All of lore.kernel.org
 help / color / mirror / Atom feed
* [RFC] ct_sync 0.15 (corrected)
@ 2004-08-13 14:26 KOVACS Krisztian
  2004-08-19 11:06 ` Harald Welte
                   ` (3 more replies)
  0 siblings, 4 replies; 55+ messages in thread
From: KOVACS Krisztian @ 2004-08-13 14:26 UTC (permalink / raw)
  To: Netfilter-failover list; +Cc: netfilter-devel, jamal


  Hi,

  [warning: this mail got quite long]

  I think finally I managed to get ct_sync in a state where some more
public review/testing would certainly do good for the project. This week
I've been successfully running overnight stress tests on our two-node
cluster, and both of the nodes survived all of the tests without locking
up, panicking, etc. OK, I know this is not too much, but is certainly
better than anything we had up to now, and somehow I felt this would be
the bare minimum I should reach before asking anyone to try out ct_sync.
Of course, there is still a lot to do. Just to mention two things which
certainly need a lot of work: protocol implementation is really the bare
minimum which is capable of doing anything, and expectation support is
missing completely. The current implementation supports replicating
conntrack entries, and supports NAT. So basically all the simple things
(not using expectations) should work reasonably well. This is why I've
bumped the version number to 0.15, it is available in the Netfilter CVS.

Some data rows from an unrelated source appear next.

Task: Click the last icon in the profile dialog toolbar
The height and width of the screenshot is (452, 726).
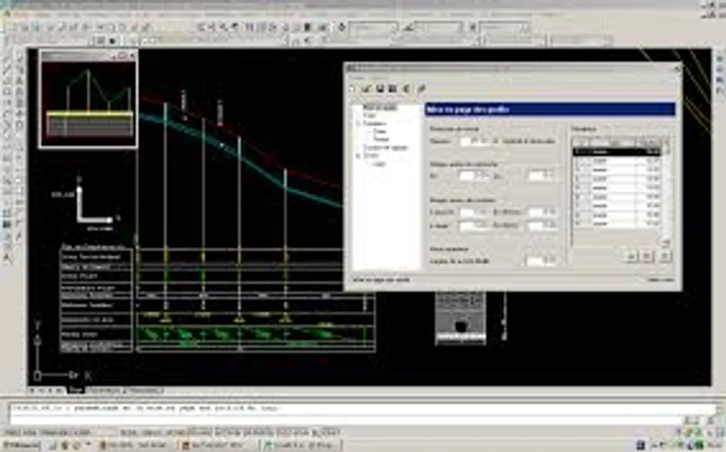Action: coord(422,89)
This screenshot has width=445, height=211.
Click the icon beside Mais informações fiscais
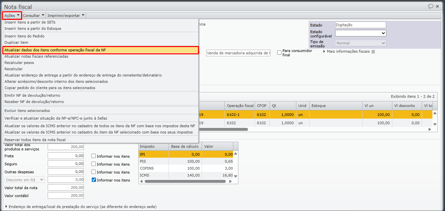click(373, 52)
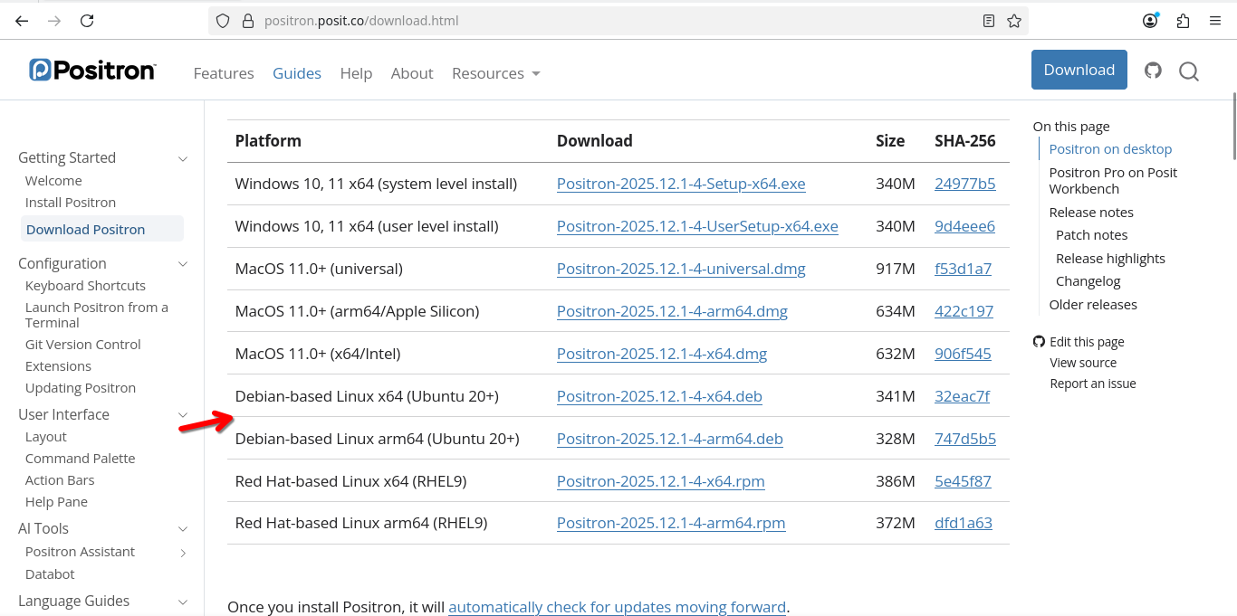This screenshot has height=616, width=1237.
Task: Open the Resources dropdown menu
Action: pos(495,73)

  The aim of this e-mail is twofold:

      * First, I just thought that ct_sync is now ready for some
        testing. Unfortunately our development and testing environment
        is very limited, so anyone being able to help us out and do some
        testing would be of a big help.

      * After doing some work to stabilize the current code, there is
        now need to discuss a few things before going on with
        implementation. So, I'd be happy if there was some discussion on
        these things before starting to implement anything.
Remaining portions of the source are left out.